Now sometimes you will have a system clock that divides down for the peripheral clock and the the peripheral clock is what feeds the timer, then you may have a prescaler there so n system clocks / 1 peripheral clock, then 1 peripheral clock / 1 timer clock, then 1 tick is M timer clocks. Get everything lined up so all but one cancels out and there you go.
You can do this in reverse as well and will and should. From the numbers we have right now 3000 timer ticks is 3ms or 0.003 seconds. 3000/0.003 is ticks per second or cycles per second of 1000000.
But what if we had a different controller or one with a clock we didnt know (or we have a crystal we know but we suspect there is a prescaler somewhere we cant find in the docs) so let the timer roll over 4096 ticks for example, we measure that with a stopwatch or oscilloscope or something, not that accurate in either case but might give us a rough enough idea to figure out if there is a prescaler or what clock we are actually running on if there is a pll multiplying the clock, etc. Say it was 0.0005 seconds for every 4096 timer ticks, 4096/0.0005 = 8192000 hz. Now if the crystal/oscillator in the schematic or we can read off of the part says 16Mhz that would make some sense 8000000/4096 = 0.000512 and 8Mhz is half of 16Mhz, so your measurement is probably off by a smidge and the clock has some accuracy as well and may be off by some amount. So you check the docs to see if there is an internal oscillator, if not then you are probably running off of the 16Mhz clock but there is a divide by 2 that is documented and you have not found it or isnt documented (it happens some times) and your timer is running off of system clock/2. Now you can use that number as X and figure out whatever you need. Why not have the timer count to 1000 or some other number that is easier to compute. that is fine too, but can take more work and more experiments, sometimes you have a free running timer you cannot reset at a some max or min count and instead you can just say
while(1)
{
while((read_timer()&0x1000)==0) continue;
turn_gpio_on();
while((read_timer()&0x1000)!=0) continue;
turn_gpio_off();
}
Measure the on time or the off time and that is 0x1000 ticks. hex not as pretty a number as 1000 decimal when doing decimal math on your calculator, but it is pretty when you can simply use an and operation with one bit to toggle the gpio/led.

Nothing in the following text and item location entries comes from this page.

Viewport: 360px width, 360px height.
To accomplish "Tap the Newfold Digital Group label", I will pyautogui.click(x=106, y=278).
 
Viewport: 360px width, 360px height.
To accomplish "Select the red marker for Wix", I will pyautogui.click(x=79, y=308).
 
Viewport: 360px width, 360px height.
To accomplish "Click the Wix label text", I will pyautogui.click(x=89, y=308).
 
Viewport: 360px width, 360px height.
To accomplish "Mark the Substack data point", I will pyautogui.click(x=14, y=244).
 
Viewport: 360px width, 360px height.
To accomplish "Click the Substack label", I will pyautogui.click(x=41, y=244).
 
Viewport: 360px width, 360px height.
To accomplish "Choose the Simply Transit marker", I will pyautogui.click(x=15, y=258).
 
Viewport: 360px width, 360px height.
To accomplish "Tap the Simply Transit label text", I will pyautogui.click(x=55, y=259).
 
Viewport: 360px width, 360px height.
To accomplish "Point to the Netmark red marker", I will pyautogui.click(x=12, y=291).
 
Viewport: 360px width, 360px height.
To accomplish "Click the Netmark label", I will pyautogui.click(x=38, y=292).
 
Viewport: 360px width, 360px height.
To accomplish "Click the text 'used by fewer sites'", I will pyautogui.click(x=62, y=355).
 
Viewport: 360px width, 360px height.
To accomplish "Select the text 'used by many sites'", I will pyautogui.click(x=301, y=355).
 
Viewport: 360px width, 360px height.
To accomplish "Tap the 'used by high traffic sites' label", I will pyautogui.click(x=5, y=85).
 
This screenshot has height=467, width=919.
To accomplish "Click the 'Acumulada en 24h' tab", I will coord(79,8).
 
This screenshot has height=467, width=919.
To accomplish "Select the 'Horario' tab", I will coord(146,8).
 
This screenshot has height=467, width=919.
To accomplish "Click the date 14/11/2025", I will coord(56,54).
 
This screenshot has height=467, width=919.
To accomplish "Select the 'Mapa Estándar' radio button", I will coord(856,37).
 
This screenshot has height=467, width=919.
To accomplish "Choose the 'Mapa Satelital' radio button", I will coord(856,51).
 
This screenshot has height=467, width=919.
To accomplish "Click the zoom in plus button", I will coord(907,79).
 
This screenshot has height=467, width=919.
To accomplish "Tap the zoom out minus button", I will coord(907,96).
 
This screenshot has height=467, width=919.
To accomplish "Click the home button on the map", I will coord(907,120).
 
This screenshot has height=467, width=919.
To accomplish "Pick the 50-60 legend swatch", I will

This last point being, you can read the docs and schematics and think you know how it is working, but you should test your results, and if you are off by some whole multiple, esp if it is a power of two either your math was wrong by some whole number or there is a clock divisor somewhere in the chip you dont know about or have not looked hard enough to find, this could also mean you may have thought you boosted the crystal speed to some other speed using the pll, and maybe there is a mistake there and everything in the chip is not running at the desired speed.
(if this answer is useful to you then upvote Paul and Rev1.0 before upvoting me, thanks, just expanding on their answers).